WHAT IS EXPECTED:
Give the following records again in full and without alteration.
= = = = =
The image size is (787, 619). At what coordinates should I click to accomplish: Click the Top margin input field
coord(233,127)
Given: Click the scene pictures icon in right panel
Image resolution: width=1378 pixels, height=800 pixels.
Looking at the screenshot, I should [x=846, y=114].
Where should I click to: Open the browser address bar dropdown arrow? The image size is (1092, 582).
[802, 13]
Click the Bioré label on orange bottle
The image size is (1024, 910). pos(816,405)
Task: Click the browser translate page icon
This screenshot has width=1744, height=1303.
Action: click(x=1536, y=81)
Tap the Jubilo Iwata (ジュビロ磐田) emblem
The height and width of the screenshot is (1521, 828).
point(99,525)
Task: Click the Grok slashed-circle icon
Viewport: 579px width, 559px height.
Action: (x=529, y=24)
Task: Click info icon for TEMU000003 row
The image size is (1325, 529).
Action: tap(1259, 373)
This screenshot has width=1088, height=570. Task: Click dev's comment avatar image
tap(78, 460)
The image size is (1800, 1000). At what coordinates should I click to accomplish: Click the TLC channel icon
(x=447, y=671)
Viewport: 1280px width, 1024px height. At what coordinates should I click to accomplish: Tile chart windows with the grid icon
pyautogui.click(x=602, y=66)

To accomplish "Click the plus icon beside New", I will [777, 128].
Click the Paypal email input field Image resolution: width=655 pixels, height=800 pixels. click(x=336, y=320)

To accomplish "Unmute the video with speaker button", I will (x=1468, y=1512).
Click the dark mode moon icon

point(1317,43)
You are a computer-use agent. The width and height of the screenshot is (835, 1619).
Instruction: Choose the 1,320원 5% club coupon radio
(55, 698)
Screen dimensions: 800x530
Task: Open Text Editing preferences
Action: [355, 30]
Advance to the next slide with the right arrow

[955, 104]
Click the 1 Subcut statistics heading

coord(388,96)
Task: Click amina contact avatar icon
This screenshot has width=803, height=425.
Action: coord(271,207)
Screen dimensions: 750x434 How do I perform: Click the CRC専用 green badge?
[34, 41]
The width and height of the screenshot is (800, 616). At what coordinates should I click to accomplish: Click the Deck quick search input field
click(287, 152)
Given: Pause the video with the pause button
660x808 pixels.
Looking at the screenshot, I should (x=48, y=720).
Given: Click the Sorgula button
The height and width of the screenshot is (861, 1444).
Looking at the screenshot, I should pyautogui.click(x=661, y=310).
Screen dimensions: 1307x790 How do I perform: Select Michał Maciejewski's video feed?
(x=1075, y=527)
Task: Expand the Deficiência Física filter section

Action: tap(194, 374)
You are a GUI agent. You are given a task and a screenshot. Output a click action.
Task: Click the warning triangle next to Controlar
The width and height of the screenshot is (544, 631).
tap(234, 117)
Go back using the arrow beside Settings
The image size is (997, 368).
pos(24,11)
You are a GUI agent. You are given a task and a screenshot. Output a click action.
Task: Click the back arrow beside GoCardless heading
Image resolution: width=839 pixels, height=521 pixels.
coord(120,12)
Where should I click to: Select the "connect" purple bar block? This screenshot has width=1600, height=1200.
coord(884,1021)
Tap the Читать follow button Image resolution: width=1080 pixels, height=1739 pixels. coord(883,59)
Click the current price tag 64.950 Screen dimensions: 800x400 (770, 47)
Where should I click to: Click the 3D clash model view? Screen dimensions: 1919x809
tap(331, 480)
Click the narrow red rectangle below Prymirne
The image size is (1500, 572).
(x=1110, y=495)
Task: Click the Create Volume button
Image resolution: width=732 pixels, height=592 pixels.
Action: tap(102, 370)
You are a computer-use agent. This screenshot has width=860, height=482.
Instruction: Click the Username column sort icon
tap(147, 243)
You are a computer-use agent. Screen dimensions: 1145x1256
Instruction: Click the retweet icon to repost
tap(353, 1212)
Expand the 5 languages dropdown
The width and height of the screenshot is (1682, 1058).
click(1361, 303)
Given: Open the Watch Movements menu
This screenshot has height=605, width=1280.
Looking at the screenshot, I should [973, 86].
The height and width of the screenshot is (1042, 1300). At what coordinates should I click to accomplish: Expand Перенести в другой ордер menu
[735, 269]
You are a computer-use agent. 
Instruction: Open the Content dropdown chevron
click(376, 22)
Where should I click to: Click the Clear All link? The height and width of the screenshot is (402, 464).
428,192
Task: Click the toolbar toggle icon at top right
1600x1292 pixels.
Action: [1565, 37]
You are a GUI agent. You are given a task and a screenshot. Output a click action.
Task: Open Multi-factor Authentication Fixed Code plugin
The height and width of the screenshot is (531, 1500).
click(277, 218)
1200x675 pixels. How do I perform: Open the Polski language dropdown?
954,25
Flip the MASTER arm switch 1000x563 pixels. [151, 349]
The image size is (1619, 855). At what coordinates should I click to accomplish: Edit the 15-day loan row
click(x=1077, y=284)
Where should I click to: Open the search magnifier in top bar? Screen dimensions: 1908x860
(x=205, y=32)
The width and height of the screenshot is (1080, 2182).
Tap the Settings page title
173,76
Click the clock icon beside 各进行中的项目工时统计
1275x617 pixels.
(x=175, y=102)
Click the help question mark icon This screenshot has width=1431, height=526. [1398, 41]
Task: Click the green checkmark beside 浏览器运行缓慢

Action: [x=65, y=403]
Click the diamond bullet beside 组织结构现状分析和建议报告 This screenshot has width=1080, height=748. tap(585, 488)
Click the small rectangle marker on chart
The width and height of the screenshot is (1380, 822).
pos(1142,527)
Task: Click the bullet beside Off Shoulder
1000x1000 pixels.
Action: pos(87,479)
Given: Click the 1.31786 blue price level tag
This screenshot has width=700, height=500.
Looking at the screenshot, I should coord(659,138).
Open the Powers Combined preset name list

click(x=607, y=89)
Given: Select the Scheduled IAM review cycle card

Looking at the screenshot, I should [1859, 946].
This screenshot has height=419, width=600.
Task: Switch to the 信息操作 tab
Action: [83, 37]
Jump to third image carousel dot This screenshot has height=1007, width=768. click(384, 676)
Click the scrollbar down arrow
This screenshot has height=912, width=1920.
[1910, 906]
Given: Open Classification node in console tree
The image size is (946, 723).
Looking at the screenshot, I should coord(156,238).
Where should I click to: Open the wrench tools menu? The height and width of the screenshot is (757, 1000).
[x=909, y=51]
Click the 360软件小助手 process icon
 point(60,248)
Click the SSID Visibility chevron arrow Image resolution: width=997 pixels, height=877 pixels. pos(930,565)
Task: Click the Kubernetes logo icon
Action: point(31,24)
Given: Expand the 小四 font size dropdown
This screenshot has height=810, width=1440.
= = = = =
YOUR SOLUTION:
The image size is (787, 619). At what coordinates should I click to accomplish: Click the Top margin input field
coord(233,127)
Given: Click the scene pictures icon in right panel
Image resolution: width=1378 pixels, height=800 pixels.
Looking at the screenshot, I should [x=846, y=114].
Where should I click to: Open the browser address bar dropdown arrow? The image size is (1092, 582).
[802, 13]
Click the Bioré label on orange bottle
The image size is (1024, 910). pos(816,405)
Task: Click the browser translate page icon
This screenshot has width=1744, height=1303.
Action: click(x=1536, y=81)
Tap the Jubilo Iwata (ジュビロ磐田) emblem
The height and width of the screenshot is (1521, 828).
point(99,525)
Task: Click the Grok slashed-circle icon
Viewport: 579px width, 559px height.
Action: (x=529, y=24)
Task: Click info icon for TEMU000003 row
The image size is (1325, 529).
Action: tap(1259, 373)
This screenshot has width=1088, height=570. Task: Click dev's comment avatar image
tap(78, 460)
The image size is (1800, 1000). At what coordinates should I click to accomplish: Click the TLC channel icon
(x=447, y=671)
Viewport: 1280px width, 1024px height. At what coordinates should I click to accomplish: Tile chart windows with the grid icon
pyautogui.click(x=602, y=66)

To accomplish "Click the plus icon beside New", I will [777, 128].
Click the Paypal email input field Image resolution: width=655 pixels, height=800 pixels. click(x=336, y=320)

To accomplish "Unmute the video with speaker button", I will (x=1468, y=1512).
Click the dark mode moon icon

point(1317,43)
You are a computer-use agent. The width and height of the screenshot is (835, 1619).
Instruction: Choose the 1,320원 5% club coupon radio
(55, 698)
Screen dimensions: 800x530
Task: Open Text Editing preferences
Action: [355, 30]
Advance to the next slide with the right arrow

[955, 104]
Click the 1 Subcut statistics heading

coord(388,96)
Task: Click amina contact avatar icon
This screenshot has width=803, height=425.
Action: coord(271,207)
Screen dimensions: 750x434 How do I perform: Click the CRC専用 green badge?
[34, 41]
The width and height of the screenshot is (800, 616). At what coordinates should I click to accomplish: Click the Deck quick search input field
click(287, 152)
Given: Pause the video with the pause button
660x808 pixels.
Looking at the screenshot, I should (x=48, y=720).
Given: Click the Sorgula button
The height and width of the screenshot is (861, 1444).
Looking at the screenshot, I should pyautogui.click(x=661, y=310).
Screen dimensions: 1307x790 How do I perform: Select Michał Maciejewski's video feed?
(x=1075, y=527)
Task: Expand the Deficiência Física filter section

Action: tap(194, 374)
You are a GUI agent. You are given a task and a screenshot. Output a click action.
Task: Click the warning triangle next to Controlar
The width and height of the screenshot is (544, 631).
tap(234, 117)
Go back using the arrow beside Settings
The image size is (997, 368).
pos(24,11)
You are a GUI agent. You are given a task and a screenshot. Output a click action.
Task: Click the back arrow beside GoCardless heading
Image resolution: width=839 pixels, height=521 pixels.
coord(120,12)
Where should I click to: Select the "connect" purple bar block? This screenshot has width=1600, height=1200.
coord(884,1021)
Tap the Читать follow button Image resolution: width=1080 pixels, height=1739 pixels. coord(883,59)
Click the current price tag 64.950 Screen dimensions: 800x400 (770, 47)
Where should I click to: Click the 3D clash model view? Screen dimensions: 1919x809
tap(331, 480)
Click the narrow red rectangle below Prymirne
The image size is (1500, 572).
(x=1110, y=495)
Task: Click the Create Volume button
Image resolution: width=732 pixels, height=592 pixels.
Action: tap(102, 370)
You are a computer-use agent. This screenshot has width=860, height=482.
Instruction: Click the Username column sort icon
tap(147, 243)
You are a computer-use agent. Screen dimensions: 1145x1256
Instruction: Click the retweet icon to repost
tap(353, 1212)
Expand the 5 languages dropdown
The width and height of the screenshot is (1682, 1058).
click(1361, 303)
Given: Open the Watch Movements menu
This screenshot has height=605, width=1280.
Looking at the screenshot, I should [973, 86].
The height and width of the screenshot is (1042, 1300). At what coordinates should I click to accomplish: Expand Перенести в другой ордер menu
[735, 269]
You are a computer-use agent. 
Instruction: Open the Content dropdown chevron
click(376, 22)
Where should I click to: Click the Clear All link? The height and width of the screenshot is (402, 464).
428,192
Task: Click the toolbar toggle icon at top right
1600x1292 pixels.
Action: [1565, 37]
You are a GUI agent. You are given a task and a screenshot. Output a click action.
Task: Open Multi-factor Authentication Fixed Code plugin
The height and width of the screenshot is (531, 1500).
click(277, 218)
1200x675 pixels. How do I perform: Open the Polski language dropdown?
954,25
Flip the MASTER arm switch 1000x563 pixels. [151, 349]
The image size is (1619, 855). At what coordinates should I click to accomplish: Edit the 15-day loan row
click(x=1077, y=284)
Where should I click to: Open the search magnifier in top bar? Screen dimensions: 1908x860
(x=205, y=32)
The width and height of the screenshot is (1080, 2182).
Tap the Settings page title
173,76
Click the clock icon beside 各进行中的项目工时统计
1275x617 pixels.
(x=175, y=102)
Click the help question mark icon This screenshot has width=1431, height=526. [1398, 41]
Task: Click the green checkmark beside 浏览器运行缓慢

Action: [x=65, y=403]
Click the diamond bullet beside 组织结构现状分析和建议报告 This screenshot has width=1080, height=748. tap(585, 488)
Click the small rectangle marker on chart
The width and height of the screenshot is (1380, 822).
pos(1142,527)
Task: Click the bullet beside Off Shoulder
1000x1000 pixels.
Action: pos(87,479)
Given: Click the 1.31786 blue price level tag
This screenshot has width=700, height=500.
Looking at the screenshot, I should coord(659,138).
Open the Powers Combined preset name list

click(x=607, y=89)
Given: Select the Scheduled IAM review cycle card

Looking at the screenshot, I should [1859, 946].
This screenshot has height=419, width=600.
Task: Switch to the 信息操作 tab
Action: [83, 37]
Jump to third image carousel dot This screenshot has height=1007, width=768. click(384, 676)
Click the scrollbar down arrow
This screenshot has height=912, width=1920.
[1910, 906]
Given: Open Classification node in console tree
The image size is (946, 723).
Looking at the screenshot, I should coord(156,238).
Where should I click to: Open the wrench tools menu? The height and width of the screenshot is (757, 1000).
[x=909, y=51]
Click the 360软件小助手 process icon
 point(60,248)
Click the SSID Visibility chevron arrow Image resolution: width=997 pixels, height=877 pixels. pos(930,565)
Task: Click the Kubernetes logo icon
Action: point(31,24)
Given: Expand the 小四 font size dropdown
This screenshot has height=810, width=1440.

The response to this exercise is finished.